I am still in love with this cover.

& if you want to help this little book—or any little book you love!—in the world, it’s always a kindness to tell a friend about it, request your local library get a copy for their collection, suggest it to your book club (& ask the author to Zoom in!), leave a review, add it to your online reading lists, or get a few copies to leave in the unsuspecting neighborhood Little Free Library.

Make(r)Space

I just got word at the beginning of this week that I won a small campus grant to create a fiber arts workshop—the Process & Production Studio—in an empty office in our department! The goal, to complement our small 1930s printing press, is to create art collaboratively: some current aims are a handmade book with hand-woven covers and handmade endpapers and hand-set type for the title pages and special sections; a tapestry diary, in the style of Tommye McClure Scanlin’s gorgeous tapestry diaries, created by many different hands using handspun weft and personal embellishments, &c. I’m so thrilled that this was one of the projects selected for some funding, and I really hope the students are excited as I am!

So over the summer, I’ll be looking for a spinning wheel, some supported spindles, a table loom or a smallish floor loom, a tapestry loom, and all the various accoutrements. For reasons of both budget and sustainability, my preference is for used equipment in good condition; that will allow us to stretch our modest resources further. (If you have any equipment or supplies you might like to donate, too, please reach out!)

& then at home:

There's a new project on my loom: my first assay with handspun warp. It’s actually a combination of three different spinning projects, which comes as something of a relief, as my penchant for simply spinning for the sake of spinning frequently leaves me with awkward amounts of yarn. The good news is that, unless I have a very specific aim in mind (which is, as I’ve just admitted, not very often), I usually end up spinning something that ends up at a fingering weight once it’s chain-plied, and most of the things I’ve spun fit into the cool end of the spectrum, so it’s relatively easy to find skeins that work together all right. So.

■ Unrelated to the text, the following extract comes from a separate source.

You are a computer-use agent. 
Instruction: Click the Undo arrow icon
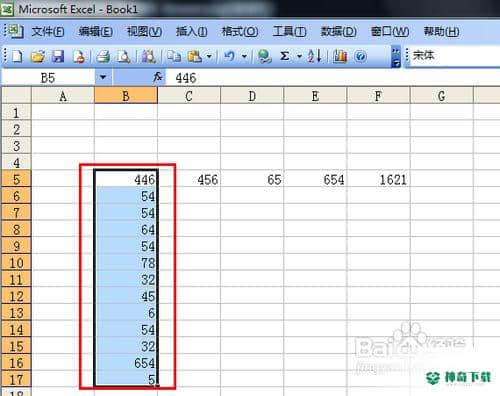[x=229, y=56]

My loom is now dressed with three wool warp yarns in alternating colors: a variegated dark blue/green from HelloYarn, & an icy white/blue and a black with generous amounts of silver, gold, and blue accents, both from FossilFibers. This warp will be woven plain weave with a white weft speckled with the occasional bit of pale blue and buff. The weft yarn is a hand-me-down from one of my grandmothers, and though none of it has the ball bands, I’m sure it’s acrylic of some kind. That’s the only thing she uses beyond crochet cotton. Acrylic isn’t my favorite, but these skeins are a solid complement to the other yarns I’m using, and, most importantly, I already have it in the correct quantity for this project. This is the current thrust of everything I’m planning to make this summer: using what I have.

A close-up of weaving showing alternating light and dark strands

Texture! Tweedy bits!

The project: the Autumn Blaze Shrug from Simple Woven Garments by Sara Goldenberg and Jane Patrick. I wasn’t actually planning to do this particular project—I’d been calculating a long warp for a bunch of tea towels so I could play with twills again—but then this book came in from interlibrary loan and I saw a project I could make quickly.

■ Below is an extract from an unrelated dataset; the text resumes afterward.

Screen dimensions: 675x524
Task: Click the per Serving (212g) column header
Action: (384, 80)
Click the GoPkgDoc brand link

To be honest, much of the impetus came from the likely mistaken belief that I could weave this fast enough to take it with me to Italy in mid-May, where I’ll be teaching nonfiction to students from my campus for five weeks. I’ve got about ten inches done of two yards and no spare time to think of, so I’m not holding my breath. (I’m so excited to be going, but I was not prepared for the intensity of finishing up four classes while planning a new one and organizing my life to be out of the country for more than a month, which will be the longest I’ve ever been abroad.)

We’ll see how it goes.

Brief Annotations

 The Garden by Clare Beams

As in all of Clare Beams’ work, you’ll find a visceral unsettling at the heart of this one, wrought with stunning sentences. I just cannot recommend it highly enough.

As you might imagine, this one is important to me. On craft and the prejudice against home goods (like quilts and lace table-runners) in the arts.